= Lizanne Henderson =

British historian

Lizanne Henderson (born 20th century) is a senior lecturer in history at the University of Glasgow in Dumfries. She teaches history, tourism and human–animal studies, and publishes on folklore, cultural history and the Scottish diaspore.

Her 2016 book, Witchcraft and Folk Belief in the Age of Enlightenment: Scotland, c.1670–1740, won the Katharine Briggs Folklore Award. She has also won the Michaelis-Jena Ratcliffe Folklore Prize.

== Life ==
Henderson earned a Bachelor of Arts degree with double honours in history and fine art from the University of Guelph, Ontario, and an Master of Arts degree in folklore from Memorial University of Newfoundland, St. John’s. She also has a Doctor of Philosophy degree in history from the University of Strathclyde, Glasgow. She teaches history, tourism and human–animal studies in the School of Social and Environmental Sustainability at the University of Glasgow in Dumfries.

Henderson is interested in folklore, cultural history, and the Scottish diaspora. She was visiting scholar at the University of Melbourne in 2014.

Henderson has been an editor of the journal Review of Scottish Culture. Henderson participated in a public panel on witchcraft in Dumferline in 2019.

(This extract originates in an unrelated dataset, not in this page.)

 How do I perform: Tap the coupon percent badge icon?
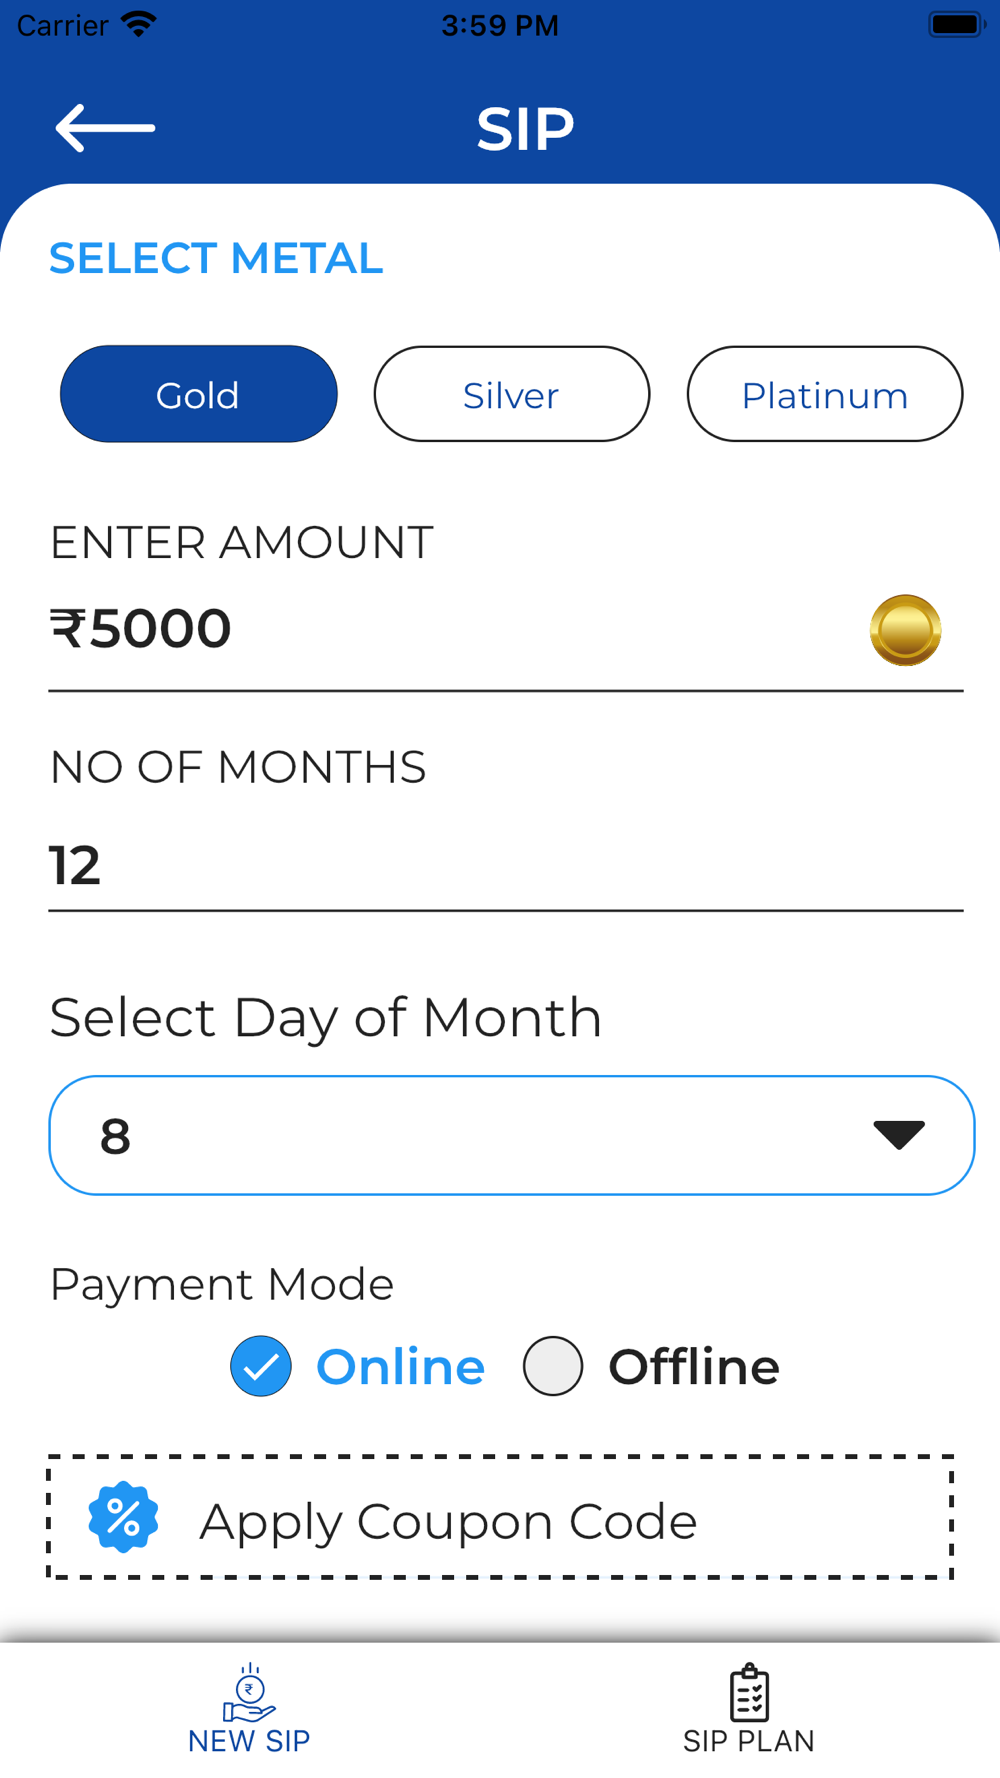[x=123, y=1517]
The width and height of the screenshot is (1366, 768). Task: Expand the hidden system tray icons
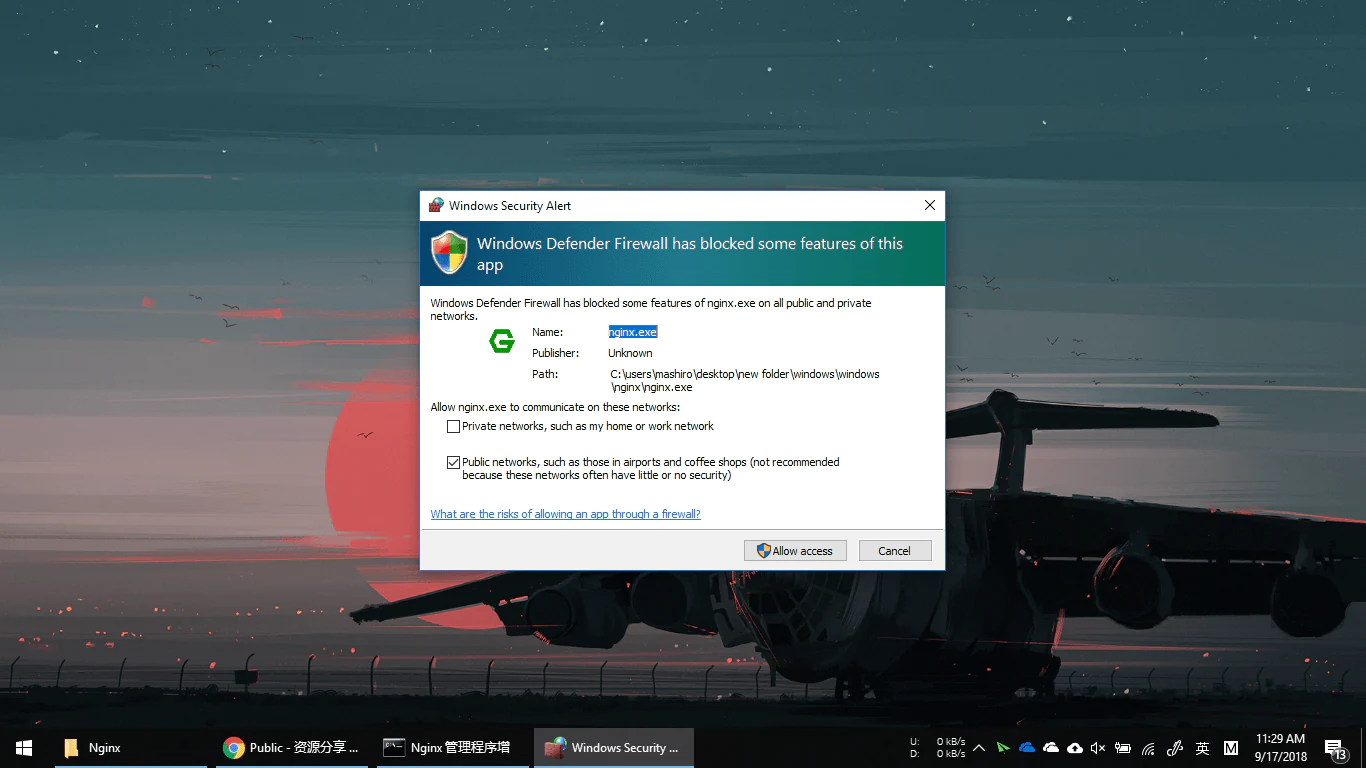coord(978,748)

Henderson was married to historian professor Edward J. Cowan until his death in 2022. She and her husband formally opened the Crossmichael Heritage Centre & Living History project in 2019. Afterward Cowan’s death, Henderson spent a year editing the manuscript of his book Northern Lights, about Scottish contributions to polar exploration. The book was published by Berlin in 2023. As of 2025, she was also working on a book, The Glenkens Story, based on Cowan's work.

== Awards ==
Henderson's and her husband's book Scottish Fairy Belief: A History was published by Tuckwell in 2001, and won the Michaelis-Jena Ratcliffe Folklore Prize. In 2016, Henderson's book Witchcraft and Folk Belief in the Age of Enlightenment: Scotland, c.1670–1740 won the Katharine Briggs Folklore Award.

== Books ==

- Witchcraft and Folk Belief in the Age of Enlightenment: Scotland, c.1670–1740 Palgrave 2016.
- Editor, with Edward J. Cowan, A History of Everyday Life in Medieval Scotland Edinburgh: Edinburgh University Press, 2011.
- Editor, Fantastical Imaginations: The Supernatural in Scottish History and Culture Edinburgh: John Donald, 2009.
- with Edward J. Cowan, Scottish Fairy Belief: A History East Linton: Tuckwell P, 2001; 2007. 242pp.